Aufgabenziel: An welchem Wochentag soll der Fleischbetrieb laut dem Text über den Fleischverdacht in Lohne die Schweineköpfe verarbeitet haben?

=== Angezeigter Text ===

Hamburg - In dieser Geschichte kommen alle Zutaten zusammen, die man braucht, um großen Ekel zu erzeugen: eitrige Schweineköpfe, deren Gestank angeblich nicht zu ertragen war, sowie ein Fleischbetrieb im niedersächsischen Lohne, der sie dennoch zerlegt und mit einwandfreiem Fleisch vermengt haben soll. Tonnenweise, immer sonntags.

Unter Beobachtung: Zweimal pro Woche soll die Firma in Lohne vom der Veterinärbehörde des Landkreises kontrolliert worden sein. (Foto: Foto: dpa)

Ob die Sache freilich mehr ist als ein Verdacht, lässt sich nach Angaben der Staatsanwaltschaft Oldenburg erst in einigen Tagen sagen. Dann nämlich werden Proben aus einem Kühlhaus des Unternehmens untersucht sein. Bisher sei, so sagt Staatsanwalt Rainer du Mesnil de Rochemont, bei der Durchsuchung des Betriebs in Lohne kein verdorbenes Fleisch gefunden worden.

=== Quellenmaterial ===

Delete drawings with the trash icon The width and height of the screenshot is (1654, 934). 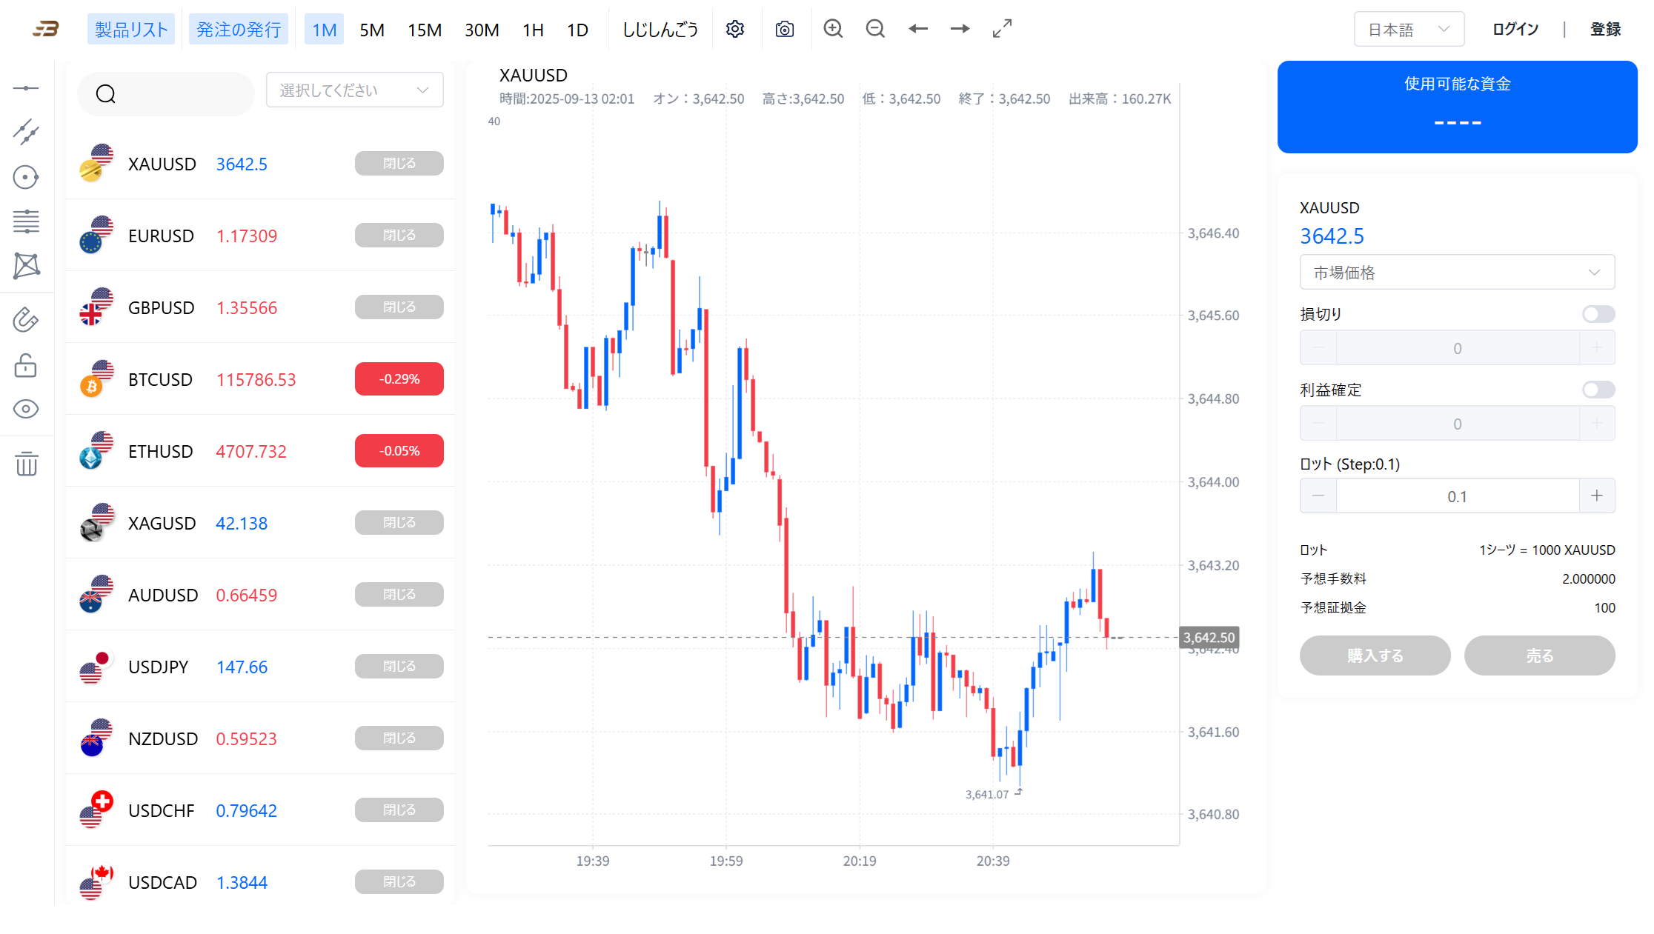click(x=26, y=464)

===

Vollständige Antwort: Immer sonntags.